Data for this task
-*-*-

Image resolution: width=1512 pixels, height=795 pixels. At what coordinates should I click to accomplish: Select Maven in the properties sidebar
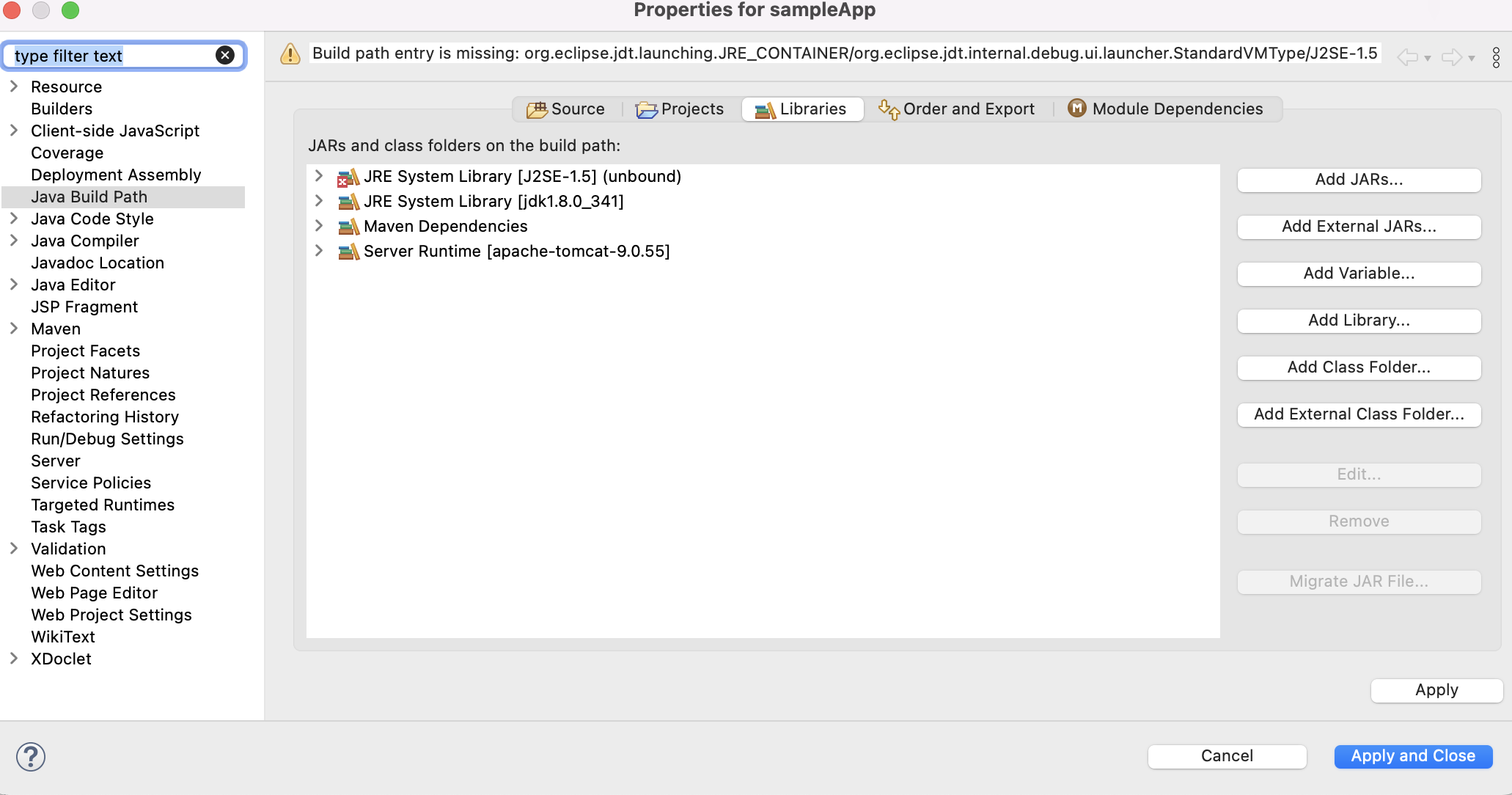pos(55,329)
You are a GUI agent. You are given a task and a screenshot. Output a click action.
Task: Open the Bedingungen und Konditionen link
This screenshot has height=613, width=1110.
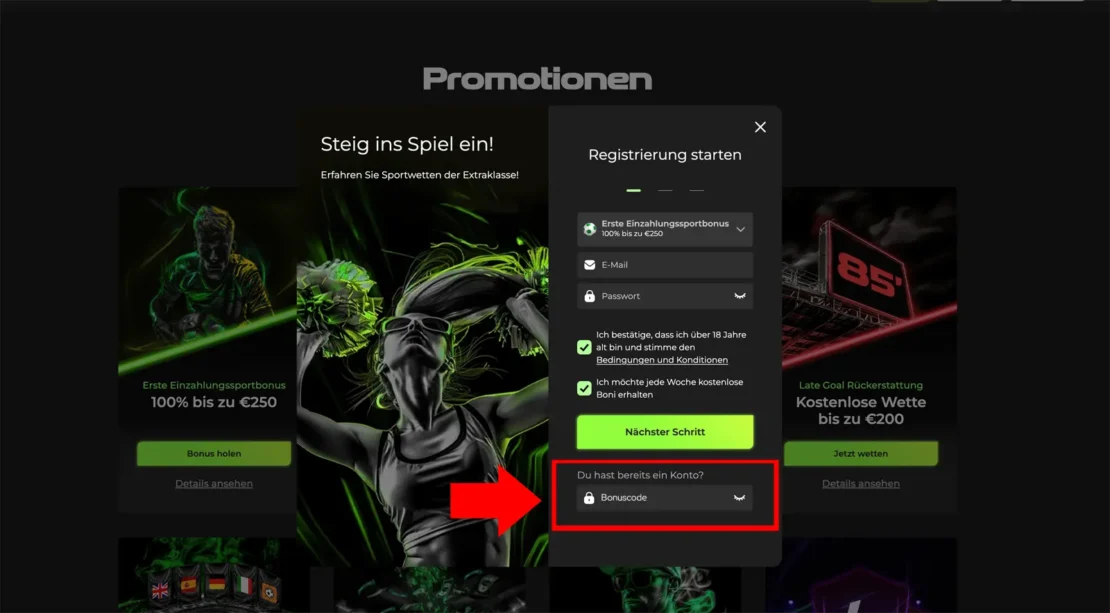click(x=662, y=360)
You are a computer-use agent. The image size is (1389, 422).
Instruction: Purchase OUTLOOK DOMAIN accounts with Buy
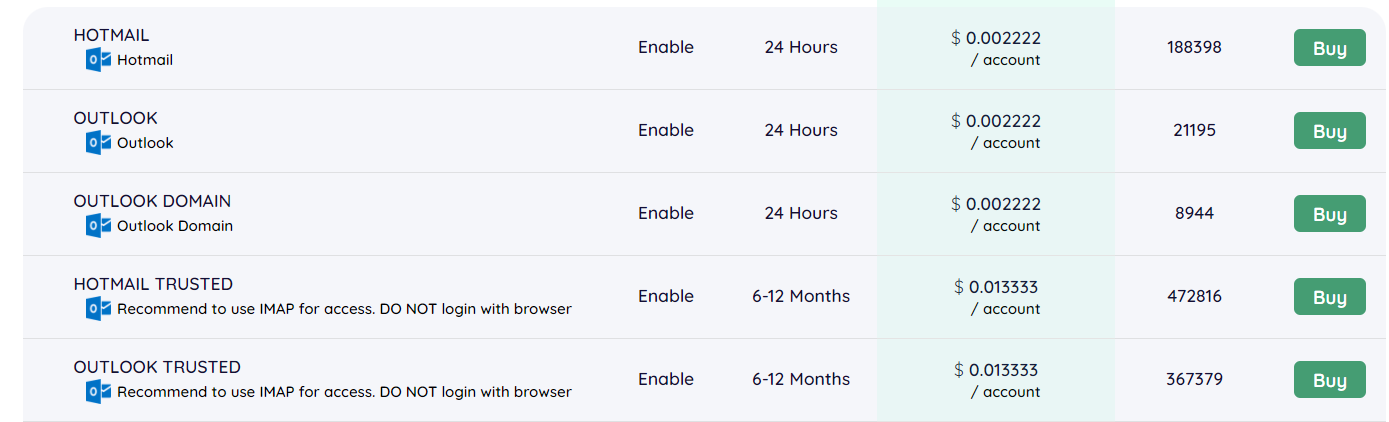[1329, 214]
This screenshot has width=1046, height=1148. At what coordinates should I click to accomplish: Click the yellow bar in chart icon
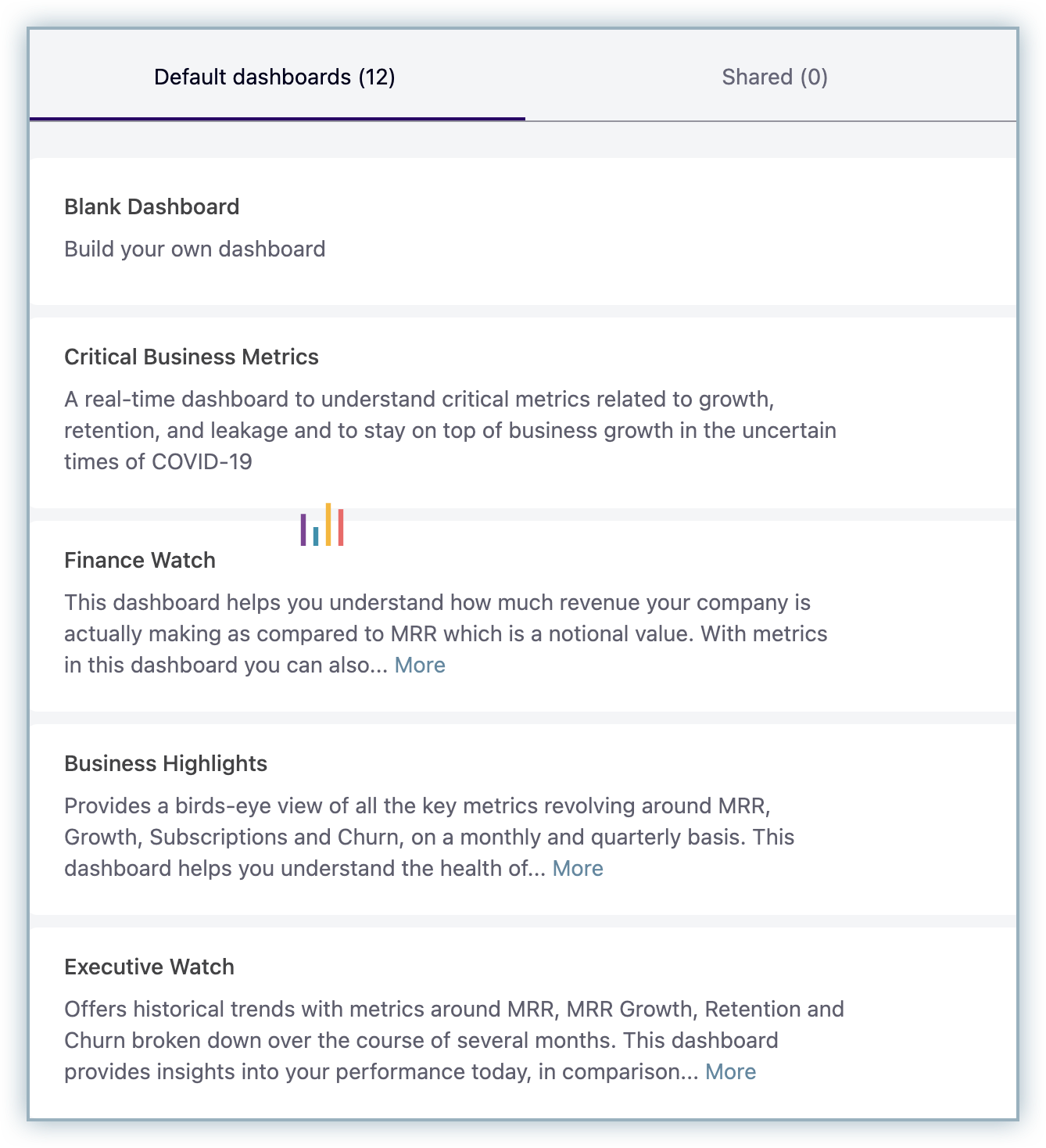pos(328,524)
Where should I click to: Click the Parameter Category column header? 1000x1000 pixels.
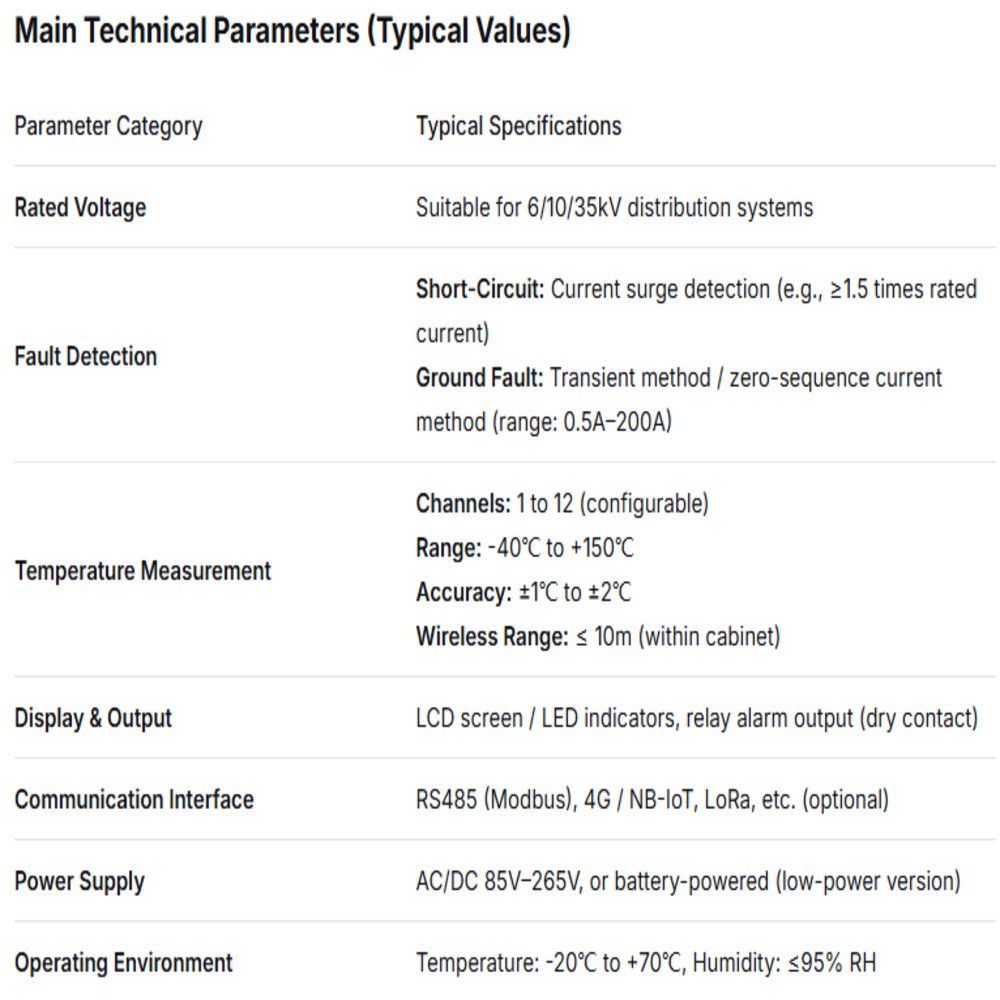click(x=108, y=127)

-*-*-

What is being asked
Copy out all the records again, putting "capture" wherever "screenshot" appears and changing nothing else. Leave the pictures out.

Written solution
Image resolution: width=1512 pixels, height=795 pixels. At what coordinates should I click to accomplish: Select Maven in the properties sidebar
pos(55,329)
You are a GUI agent. You are given a task and a capture. Output a click action.
Task: Open the Bedingungen und Konditionen link
This capture has height=613, width=1110.
click(x=662, y=360)
You are a computer-use agent. The image size is (1389, 422).
Instruction: Purchase OUTLOOK DOMAIN accounts with Buy
[1329, 214]
This capture has width=1046, height=1148. At what coordinates should I click to accomplish: Click the yellow bar in chart icon
pos(328,524)
Where should I click to: Click the Parameter Category column header? 1000x1000 pixels.
click(x=108, y=127)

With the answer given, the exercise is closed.